- Required work
Return every record below exactly as written.

Recorded information: Begin

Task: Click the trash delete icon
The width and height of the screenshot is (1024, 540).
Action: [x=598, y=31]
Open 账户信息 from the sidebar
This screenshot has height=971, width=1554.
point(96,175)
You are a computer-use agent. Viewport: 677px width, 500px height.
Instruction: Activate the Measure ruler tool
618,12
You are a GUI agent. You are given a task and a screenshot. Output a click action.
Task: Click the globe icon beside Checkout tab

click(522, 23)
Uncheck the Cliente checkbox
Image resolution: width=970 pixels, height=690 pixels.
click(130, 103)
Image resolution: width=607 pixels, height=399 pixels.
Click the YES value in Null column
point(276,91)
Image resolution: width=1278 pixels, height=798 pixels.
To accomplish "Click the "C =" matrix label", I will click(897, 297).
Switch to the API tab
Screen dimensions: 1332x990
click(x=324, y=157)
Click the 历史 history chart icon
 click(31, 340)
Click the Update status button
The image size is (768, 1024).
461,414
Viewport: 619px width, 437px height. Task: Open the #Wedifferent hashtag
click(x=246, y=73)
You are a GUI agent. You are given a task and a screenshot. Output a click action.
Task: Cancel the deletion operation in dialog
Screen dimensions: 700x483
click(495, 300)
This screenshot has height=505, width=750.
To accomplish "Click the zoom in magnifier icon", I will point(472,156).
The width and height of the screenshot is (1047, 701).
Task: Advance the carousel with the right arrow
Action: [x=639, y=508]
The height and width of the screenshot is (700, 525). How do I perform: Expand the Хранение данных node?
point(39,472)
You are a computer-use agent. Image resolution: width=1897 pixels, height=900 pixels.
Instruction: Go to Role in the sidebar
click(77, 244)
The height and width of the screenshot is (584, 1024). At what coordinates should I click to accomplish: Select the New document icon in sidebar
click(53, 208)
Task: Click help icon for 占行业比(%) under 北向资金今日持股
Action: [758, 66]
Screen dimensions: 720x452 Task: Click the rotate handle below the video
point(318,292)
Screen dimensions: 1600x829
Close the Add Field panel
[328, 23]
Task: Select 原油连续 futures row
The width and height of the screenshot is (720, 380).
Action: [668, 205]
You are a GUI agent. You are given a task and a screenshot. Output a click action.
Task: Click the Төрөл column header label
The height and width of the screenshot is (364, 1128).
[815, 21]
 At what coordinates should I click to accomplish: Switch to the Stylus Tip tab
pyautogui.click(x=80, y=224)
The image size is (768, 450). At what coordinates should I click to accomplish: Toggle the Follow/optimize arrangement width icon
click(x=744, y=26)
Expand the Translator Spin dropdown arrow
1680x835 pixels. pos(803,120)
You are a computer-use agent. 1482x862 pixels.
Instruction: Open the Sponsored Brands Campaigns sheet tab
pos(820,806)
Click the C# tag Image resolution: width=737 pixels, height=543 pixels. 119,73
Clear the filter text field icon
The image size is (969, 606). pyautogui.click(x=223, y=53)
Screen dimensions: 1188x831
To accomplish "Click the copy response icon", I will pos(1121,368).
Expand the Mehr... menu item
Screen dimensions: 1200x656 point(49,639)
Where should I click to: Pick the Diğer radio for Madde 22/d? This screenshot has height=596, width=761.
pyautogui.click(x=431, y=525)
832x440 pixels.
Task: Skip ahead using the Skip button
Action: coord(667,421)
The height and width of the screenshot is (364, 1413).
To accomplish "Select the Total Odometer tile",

Recorded information: End

- Response area
Task: Click the trash delete icon
The width and height of the screenshot is (1024, 540).
Action: [x=598, y=31]
Open 账户信息 from the sidebar
This screenshot has height=971, width=1554.
point(96,175)
You are a computer-use agent. Viewport: 677px width, 500px height.
Instruction: Activate the Measure ruler tool
618,12
You are a GUI agent. You are given a task and a screenshot. Output a click action.
Task: Click the globe icon beside Checkout tab

click(522, 23)
Uncheck the Cliente checkbox
Image resolution: width=970 pixels, height=690 pixels.
click(130, 103)
Image resolution: width=607 pixels, height=399 pixels.
Click the YES value in Null column
point(276,91)
Image resolution: width=1278 pixels, height=798 pixels.
To accomplish "Click the "C =" matrix label", I will click(897, 297).
Switch to the API tab
Screen dimensions: 1332x990
click(x=324, y=157)
Click the 历史 history chart icon
 click(31, 340)
Click the Update status button
The image size is (768, 1024).
461,414
Viewport: 619px width, 437px height. Task: Open the #Wedifferent hashtag
click(x=246, y=73)
You are a GUI agent. You are given a task and a screenshot. Output a click action.
Task: Cancel the deletion operation in dialog
Screen dimensions: 700x483
click(495, 300)
This screenshot has height=505, width=750.
To accomplish "Click the zoom in magnifier icon", I will point(472,156).
The width and height of the screenshot is (1047, 701).
Task: Advance the carousel with the right arrow
Action: [x=639, y=508]
The height and width of the screenshot is (700, 525). How do I perform: Expand the Хранение данных node?
point(39,472)
You are a computer-use agent. Image resolution: width=1897 pixels, height=900 pixels.
Instruction: Go to Role in the sidebar
click(77, 244)
The height and width of the screenshot is (584, 1024). At what coordinates should I click to accomplish: Select the New document icon in sidebar
click(53, 208)
Task: Click help icon for 占行业比(%) under 北向资金今日持股
Action: [758, 66]
Screen dimensions: 720x452 Task: Click the rotate handle below the video
point(318,292)
Screen dimensions: 1600x829
Close the Add Field panel
[328, 23]
Task: Select 原油连续 futures row
The width and height of the screenshot is (720, 380).
Action: [668, 205]
You are a GUI agent. You are given a task and a screenshot. Output a click action.
Task: Click the Төрөл column header label
The height and width of the screenshot is (364, 1128).
[815, 21]
 At what coordinates should I click to accomplish: Switch to the Stylus Tip tab
pyautogui.click(x=80, y=224)
The image size is (768, 450). At what coordinates should I click to accomplish: Toggle the Follow/optimize arrangement width icon
click(x=744, y=26)
Expand the Translator Spin dropdown arrow
1680x835 pixels. pos(803,120)
You are a computer-use agent. 1482x862 pixels.
Instruction: Open the Sponsored Brands Campaigns sheet tab
pos(820,806)
Click the C# tag Image resolution: width=737 pixels, height=543 pixels. 119,73
Clear the filter text field icon
The image size is (969, 606). pyautogui.click(x=223, y=53)
Screen dimensions: 1188x831
To accomplish "Click the copy response icon", I will pos(1121,368).
Expand the Mehr... menu item
Screen dimensions: 1200x656 point(49,639)
Where should I click to: Pick the Diğer radio for Madde 22/d? This screenshot has height=596, width=761.
pyautogui.click(x=431, y=525)
832x440 pixels.
Task: Skip ahead using the Skip button
Action: coord(667,421)
The height and width of the screenshot is (364, 1413).
To accomplish "Select the Total Odometer tile",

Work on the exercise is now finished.